What it will get you [Promises]:

  • There is a part of all of us that resists getting critical feedback from others.
    This discipline helps you become more aware of that impulse. That part
    thinks you already know what you need to know so critical feedback will
    only be confusing or harmful to your self-esteem.
  • You will discover that there are other perfectly reasonable ways of looking
    at the world, and at what events mean, that had not occurred to you. You
    will be surprised that you hadn’t thought of these new ways of seeing things.
  • You will find that openness to other ways of looking at things doesn’t
    actually diminish you, but, on the contrary, allows for appreciating a greater
    richness and depth in how you approach the world.
  • You may be being perceived differently than you are trying to project.
    They may also see things more objectively than you and offer it up as
    critical feedback.
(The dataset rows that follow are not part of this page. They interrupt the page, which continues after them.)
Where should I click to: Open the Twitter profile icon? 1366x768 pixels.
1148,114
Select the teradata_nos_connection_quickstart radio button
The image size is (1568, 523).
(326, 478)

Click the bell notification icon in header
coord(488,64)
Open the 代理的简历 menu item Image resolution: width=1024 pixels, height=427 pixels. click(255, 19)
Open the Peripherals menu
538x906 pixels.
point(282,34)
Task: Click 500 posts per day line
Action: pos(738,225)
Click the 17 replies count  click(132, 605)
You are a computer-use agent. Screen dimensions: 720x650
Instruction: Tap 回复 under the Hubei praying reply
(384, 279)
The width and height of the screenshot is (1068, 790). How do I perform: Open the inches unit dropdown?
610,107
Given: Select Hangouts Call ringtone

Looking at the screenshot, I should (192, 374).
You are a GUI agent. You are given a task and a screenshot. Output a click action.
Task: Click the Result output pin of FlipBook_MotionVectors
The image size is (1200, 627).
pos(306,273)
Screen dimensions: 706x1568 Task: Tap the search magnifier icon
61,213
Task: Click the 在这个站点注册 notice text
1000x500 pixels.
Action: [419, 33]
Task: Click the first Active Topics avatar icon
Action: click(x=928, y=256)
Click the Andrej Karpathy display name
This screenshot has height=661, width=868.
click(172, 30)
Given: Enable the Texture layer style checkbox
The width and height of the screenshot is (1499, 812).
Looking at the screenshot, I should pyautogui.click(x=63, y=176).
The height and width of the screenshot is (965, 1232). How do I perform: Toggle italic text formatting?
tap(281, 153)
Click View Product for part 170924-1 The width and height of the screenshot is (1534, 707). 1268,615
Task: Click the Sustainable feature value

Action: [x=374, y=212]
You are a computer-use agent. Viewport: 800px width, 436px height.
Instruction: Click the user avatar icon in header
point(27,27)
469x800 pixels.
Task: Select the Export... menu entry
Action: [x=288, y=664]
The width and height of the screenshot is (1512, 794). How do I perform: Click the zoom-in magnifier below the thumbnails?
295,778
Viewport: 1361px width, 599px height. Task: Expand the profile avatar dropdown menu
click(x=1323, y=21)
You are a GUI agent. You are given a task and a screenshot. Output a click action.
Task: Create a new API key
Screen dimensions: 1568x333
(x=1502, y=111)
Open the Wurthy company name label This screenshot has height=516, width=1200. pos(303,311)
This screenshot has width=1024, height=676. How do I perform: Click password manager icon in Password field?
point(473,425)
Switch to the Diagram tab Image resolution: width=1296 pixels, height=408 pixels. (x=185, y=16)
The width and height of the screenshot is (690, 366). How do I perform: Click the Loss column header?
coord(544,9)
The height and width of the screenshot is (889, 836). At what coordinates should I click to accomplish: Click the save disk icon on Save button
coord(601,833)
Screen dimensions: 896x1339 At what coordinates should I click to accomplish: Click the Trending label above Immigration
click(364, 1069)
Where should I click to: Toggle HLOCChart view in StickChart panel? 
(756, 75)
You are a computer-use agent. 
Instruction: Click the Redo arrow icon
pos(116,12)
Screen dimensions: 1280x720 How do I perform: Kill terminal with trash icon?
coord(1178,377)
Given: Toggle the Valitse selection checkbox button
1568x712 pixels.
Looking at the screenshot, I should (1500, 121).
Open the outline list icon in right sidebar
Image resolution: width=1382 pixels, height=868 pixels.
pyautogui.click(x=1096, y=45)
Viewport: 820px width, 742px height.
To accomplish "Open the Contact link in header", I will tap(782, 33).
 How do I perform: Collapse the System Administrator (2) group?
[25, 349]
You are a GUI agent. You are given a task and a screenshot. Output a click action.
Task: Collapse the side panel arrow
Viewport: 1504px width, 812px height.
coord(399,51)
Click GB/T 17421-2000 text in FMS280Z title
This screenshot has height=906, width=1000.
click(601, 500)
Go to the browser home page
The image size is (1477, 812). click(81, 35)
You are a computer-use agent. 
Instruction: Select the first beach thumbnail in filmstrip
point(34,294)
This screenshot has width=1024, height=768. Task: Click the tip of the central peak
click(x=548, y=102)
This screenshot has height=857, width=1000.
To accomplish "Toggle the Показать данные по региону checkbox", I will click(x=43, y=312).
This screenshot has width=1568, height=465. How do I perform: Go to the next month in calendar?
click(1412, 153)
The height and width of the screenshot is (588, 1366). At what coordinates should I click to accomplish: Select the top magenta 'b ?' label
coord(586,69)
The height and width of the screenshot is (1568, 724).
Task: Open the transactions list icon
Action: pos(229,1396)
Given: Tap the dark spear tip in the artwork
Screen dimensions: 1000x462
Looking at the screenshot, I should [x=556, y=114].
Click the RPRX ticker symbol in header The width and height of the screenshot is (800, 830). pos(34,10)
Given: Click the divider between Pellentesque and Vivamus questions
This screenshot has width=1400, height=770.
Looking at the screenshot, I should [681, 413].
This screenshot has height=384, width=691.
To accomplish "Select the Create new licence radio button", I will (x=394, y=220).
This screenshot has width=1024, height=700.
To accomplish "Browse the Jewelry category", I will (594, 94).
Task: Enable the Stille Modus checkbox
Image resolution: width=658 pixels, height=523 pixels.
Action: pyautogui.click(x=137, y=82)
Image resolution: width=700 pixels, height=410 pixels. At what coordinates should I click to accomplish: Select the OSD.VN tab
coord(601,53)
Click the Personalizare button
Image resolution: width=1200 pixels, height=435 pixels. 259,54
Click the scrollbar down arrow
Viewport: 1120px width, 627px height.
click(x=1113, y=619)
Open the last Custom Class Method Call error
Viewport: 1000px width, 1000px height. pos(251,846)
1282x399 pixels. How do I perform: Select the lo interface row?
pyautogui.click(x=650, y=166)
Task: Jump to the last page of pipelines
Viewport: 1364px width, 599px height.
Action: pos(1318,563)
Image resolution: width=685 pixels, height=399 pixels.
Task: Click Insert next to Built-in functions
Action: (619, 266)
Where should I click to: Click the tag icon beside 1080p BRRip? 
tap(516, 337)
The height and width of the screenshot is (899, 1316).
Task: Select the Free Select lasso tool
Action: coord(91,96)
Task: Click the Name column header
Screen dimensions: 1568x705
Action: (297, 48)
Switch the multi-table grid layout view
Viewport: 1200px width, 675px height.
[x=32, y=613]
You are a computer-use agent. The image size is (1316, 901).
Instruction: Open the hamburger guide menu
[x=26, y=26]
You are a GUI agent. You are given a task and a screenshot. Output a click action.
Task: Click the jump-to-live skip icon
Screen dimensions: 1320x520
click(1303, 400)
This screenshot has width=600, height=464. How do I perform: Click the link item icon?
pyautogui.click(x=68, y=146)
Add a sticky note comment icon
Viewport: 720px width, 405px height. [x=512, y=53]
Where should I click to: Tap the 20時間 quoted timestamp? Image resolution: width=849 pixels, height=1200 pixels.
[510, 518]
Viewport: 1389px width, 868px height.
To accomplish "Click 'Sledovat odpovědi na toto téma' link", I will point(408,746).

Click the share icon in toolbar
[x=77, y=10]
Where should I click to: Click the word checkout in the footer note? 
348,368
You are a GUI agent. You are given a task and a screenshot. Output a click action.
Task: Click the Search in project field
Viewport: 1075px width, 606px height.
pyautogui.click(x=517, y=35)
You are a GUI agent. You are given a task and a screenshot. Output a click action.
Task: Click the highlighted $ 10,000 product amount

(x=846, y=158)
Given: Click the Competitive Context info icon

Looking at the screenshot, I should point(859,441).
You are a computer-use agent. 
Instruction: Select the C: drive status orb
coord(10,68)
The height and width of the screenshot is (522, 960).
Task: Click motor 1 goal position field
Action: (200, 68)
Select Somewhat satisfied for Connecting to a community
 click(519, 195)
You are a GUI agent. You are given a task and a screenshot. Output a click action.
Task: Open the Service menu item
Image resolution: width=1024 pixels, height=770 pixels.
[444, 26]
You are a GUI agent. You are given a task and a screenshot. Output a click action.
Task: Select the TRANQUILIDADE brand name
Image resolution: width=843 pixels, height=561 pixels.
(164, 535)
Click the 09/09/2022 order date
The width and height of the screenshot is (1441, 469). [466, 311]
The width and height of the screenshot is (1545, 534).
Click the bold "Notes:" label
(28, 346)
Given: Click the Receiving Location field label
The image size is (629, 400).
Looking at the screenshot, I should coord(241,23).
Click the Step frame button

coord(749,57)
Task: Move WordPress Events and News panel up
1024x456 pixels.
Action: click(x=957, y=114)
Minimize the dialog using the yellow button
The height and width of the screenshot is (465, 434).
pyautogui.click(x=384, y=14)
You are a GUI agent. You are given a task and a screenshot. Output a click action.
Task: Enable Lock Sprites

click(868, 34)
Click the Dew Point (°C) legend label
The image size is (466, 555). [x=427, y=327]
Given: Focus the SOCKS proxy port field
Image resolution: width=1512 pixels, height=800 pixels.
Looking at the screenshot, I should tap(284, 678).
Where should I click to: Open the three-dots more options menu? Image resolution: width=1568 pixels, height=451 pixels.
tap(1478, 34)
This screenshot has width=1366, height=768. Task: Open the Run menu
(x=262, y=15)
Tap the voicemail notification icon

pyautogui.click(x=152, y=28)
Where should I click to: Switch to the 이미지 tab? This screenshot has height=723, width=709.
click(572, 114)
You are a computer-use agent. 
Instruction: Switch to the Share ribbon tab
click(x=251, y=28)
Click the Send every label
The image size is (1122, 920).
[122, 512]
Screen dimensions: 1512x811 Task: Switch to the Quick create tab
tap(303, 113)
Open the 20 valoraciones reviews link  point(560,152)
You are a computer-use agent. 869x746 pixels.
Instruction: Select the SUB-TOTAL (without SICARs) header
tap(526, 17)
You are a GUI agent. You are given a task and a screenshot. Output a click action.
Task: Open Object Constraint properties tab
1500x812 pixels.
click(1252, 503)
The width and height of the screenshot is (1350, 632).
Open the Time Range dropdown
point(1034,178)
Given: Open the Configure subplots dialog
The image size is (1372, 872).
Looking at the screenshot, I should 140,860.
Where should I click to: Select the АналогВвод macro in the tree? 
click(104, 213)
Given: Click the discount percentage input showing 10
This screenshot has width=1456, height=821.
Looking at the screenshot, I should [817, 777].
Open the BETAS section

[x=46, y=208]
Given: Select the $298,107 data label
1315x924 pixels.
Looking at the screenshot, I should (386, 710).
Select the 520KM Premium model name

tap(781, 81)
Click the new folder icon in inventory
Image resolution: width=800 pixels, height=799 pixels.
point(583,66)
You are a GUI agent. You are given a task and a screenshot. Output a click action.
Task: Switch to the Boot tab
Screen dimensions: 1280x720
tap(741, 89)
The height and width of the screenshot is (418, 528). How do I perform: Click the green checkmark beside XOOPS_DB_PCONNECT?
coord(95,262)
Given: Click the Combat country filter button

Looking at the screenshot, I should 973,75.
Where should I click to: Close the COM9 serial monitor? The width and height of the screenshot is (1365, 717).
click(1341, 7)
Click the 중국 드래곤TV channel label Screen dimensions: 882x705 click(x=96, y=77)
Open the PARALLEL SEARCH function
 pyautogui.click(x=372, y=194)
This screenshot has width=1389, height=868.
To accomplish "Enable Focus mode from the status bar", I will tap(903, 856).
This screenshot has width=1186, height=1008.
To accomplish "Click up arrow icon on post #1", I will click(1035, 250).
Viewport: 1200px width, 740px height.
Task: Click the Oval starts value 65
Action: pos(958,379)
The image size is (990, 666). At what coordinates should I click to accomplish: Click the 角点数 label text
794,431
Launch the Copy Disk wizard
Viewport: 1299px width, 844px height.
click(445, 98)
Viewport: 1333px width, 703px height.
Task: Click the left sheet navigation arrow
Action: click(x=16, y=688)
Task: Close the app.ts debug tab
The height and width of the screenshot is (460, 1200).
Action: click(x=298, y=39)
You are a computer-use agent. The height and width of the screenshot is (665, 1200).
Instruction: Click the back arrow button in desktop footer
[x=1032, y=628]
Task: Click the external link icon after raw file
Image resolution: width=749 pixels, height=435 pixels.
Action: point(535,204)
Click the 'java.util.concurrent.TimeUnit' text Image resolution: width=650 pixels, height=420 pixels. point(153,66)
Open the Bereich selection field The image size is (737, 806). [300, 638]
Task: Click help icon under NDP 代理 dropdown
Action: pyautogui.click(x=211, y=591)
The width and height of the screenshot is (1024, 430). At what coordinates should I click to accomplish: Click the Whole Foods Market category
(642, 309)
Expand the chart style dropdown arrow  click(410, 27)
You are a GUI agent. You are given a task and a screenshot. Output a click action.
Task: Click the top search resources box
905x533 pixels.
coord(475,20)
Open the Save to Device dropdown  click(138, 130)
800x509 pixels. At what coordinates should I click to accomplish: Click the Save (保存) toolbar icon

Both are potentially valuable to you.

Suggestions:

The key to this discipline is to know that just because you hear critical feedback
from others doesn’t mean that you have to accept or “own” that feedback.
Some people will only be giving you their own cognitive distortions. You don’t
have to believe what they say to have their feedback be of benefit to you. They
may be completely wrong, have terrible advice or give critical feedback in an
effort to get you to change or forfeit your needs or boundaries. There is a
difference between soliciting and accurately understanding their feedback and
automatically taking it all to heart.

Listen to the way that you talk about the way the world is. Especially listen
for the words should, ought and supposed to. These are indicators that the idea is
a distortion because we already know that this is not the ways things actually are.
Be sure to thank others when they give you critical feedback. This will
both increase your ability to take in and learn from the feedback and will
increase the chances that they will continue to offer it.